Something I read on my friends page got me to thinking about this topic.... Self Mutilation....  to some it's decorating your skin with this nice warm red stuff that your skin seems to float on... it's so pretty.... umm anyway...  for some it's starving yourself, and others even consider tattoo's a form of self mutilation....  should I cut my hair I'd be accused of self mutilation... course the only times I've ever cut it well.... my eventual death wasn't long after.  But that's another story nobody's interested in reading.

So is self mutilation only physical?  I guess in my life I've run the gauntlet... I've for weeks on end while I was younger, simply desided I wasn't hungry, until I had to be force fed or put on an IV.  bastards those things hurt.

I've done the cutting, I've even taken it so far as to take sections of skin off and try to make pretty designs while doing so.

I've done the burning with a lighter, and with chemicals.  nice scars from that one.

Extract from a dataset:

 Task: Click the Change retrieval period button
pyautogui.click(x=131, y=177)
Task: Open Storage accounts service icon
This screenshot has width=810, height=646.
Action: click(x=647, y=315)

I chopped off my hair out of rage, or was it despair... still can't tell... could have been alot of other things too... still wasn't a good emotion either way.

I've punched walls until my hands looked like I'd put them in a grinder.

well I'll stop the list there....

I wonder.... does Self mutilation have to be physical damage?
I seem to delight in causing myself mental anguish as of late.... putting myself into situations I disdain for no reason.  Craving the things I hate,  why... it's not that my feelings towards these have changed... and they aren't physically harmful or damaging....

I guess when physical pain no longer has the same effect, one must invariably find another means of self torment.... funny how masochistic this makes me sound.... oddly sadistic is more often used to describe me.

In a way I guess I'm similar to the Vong in the Star Wars series...   I seem to crave pain, and use it... feed on it... the pain of others is as useful as my own.   but I wonder what I'm really using it for...

Well This has been another rambling incoherent, utterly pointless, and completely devoid of any intellectual merit post from.....

I guess one of those guys that lives in my head and tells me to build things, break things, and kill people.